Showing posts with label Grace. Show all posts
Showing posts with label Grace. Show all posts

Thursday, November 21, 2013

The Beauty of Messing Up.

I'm not really sold on the title of this posting.

 It sounds a little too daily devosh to me. Not that there's anything wrong with that. I'm thankful for those Proverbs 31 Ministry daily emails let me tell you as those are sometimes the only "in the Word" I get to enjoy.

Anyone else struggle with perfectionism? Am I right ladies??

Well, good let's be friends then but you can't judge me when I bring up cheese within the first 5 minutes of meeting you in person.

Last week I made a promise to bring Leelah lunch and eat with her. And then I forgot about it and my dear, dear friend texted me and it reminded me.

I immediately was overcome with grief and started bawling. I knew how excited my daughter was when I sprung the idea on her that morning and I had failed. I had gone to Hobby Lobby. HOBBY LOBBY. In my defense, I had done 3 other errands prior- and that was part of the problem. Poor time management.

A while back I went to hear a speaker speak on Perfectionism and it pretty much leveled my heart with truth in my life. Completely secular, her words were more spirit-filled to me then all get out.

You see I didn't realize I was such a perfectionist until I heard all the indicators she spoke of. I didn't think I was one because I mess up so frequently and I'm just one of those people that never seem to have it together and just make self-deprecating jokes to win friends in spite of the goofs and gaffs.

But it all makes sense. The intense guilt and shame brought on by simple daily mistakes. The desire to have the unattainable- like a "container store closet" or well laid out plans for fill-in-the-blank 2 weeks out or my hair brushed daily. The need to accomplish so stinkin' much all the time. Yuck.

The speaker spoke on the glory of saying, "Oh well." Just saying those 2 words when you mess up and then the world is right again. So I latched on to that- by golly I'm gonna be perfect at messing up now!- and have employed the O.W. method with much success.

It's been great.

Until LunchGeddon 2013.

Oh my.

If you saw a crying beast of a mom driving down 1463, that was me.

So I tried and tried to say Oh Well. I did. And more tears came. So I prayed for God to take the horror away and heal Leelah all at once. I prayed for His forgiveness. I know some of y'all are beginning to think, "Whoa, this chick has 'sues." And I do.

God broke it down for me to go to her and apologize - hence the 1463 part. So I got there and begged the office staff that does not know me at all to please, please let me see my daughter. It was weird.

They considered taking her out and having me check her back in unexcused, until I stared at them with a face that looked like this: 



And they obliged.

__________________________________________________

In the blog post on perfectionism, which two words did the speaker recommend saying after a mistake? The lines that follow have no connection to the blog post on perfectionism.

> GIVEN INFORMATION
__________________________________________________

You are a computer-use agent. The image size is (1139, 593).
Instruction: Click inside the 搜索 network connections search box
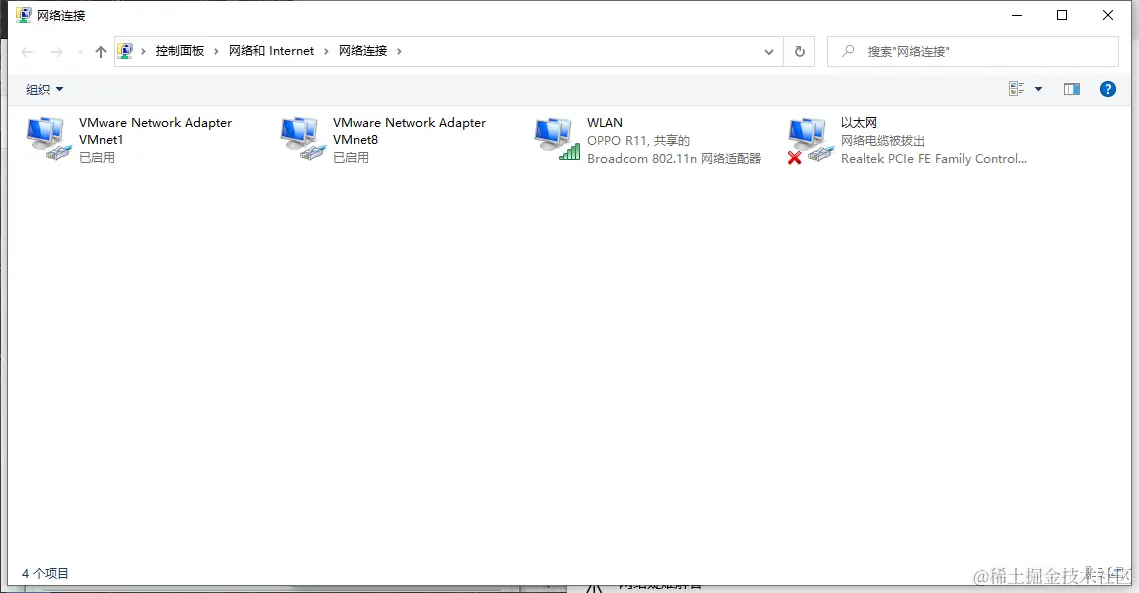click(970, 50)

__________________________________________________

> RESPONSE
"Oh well."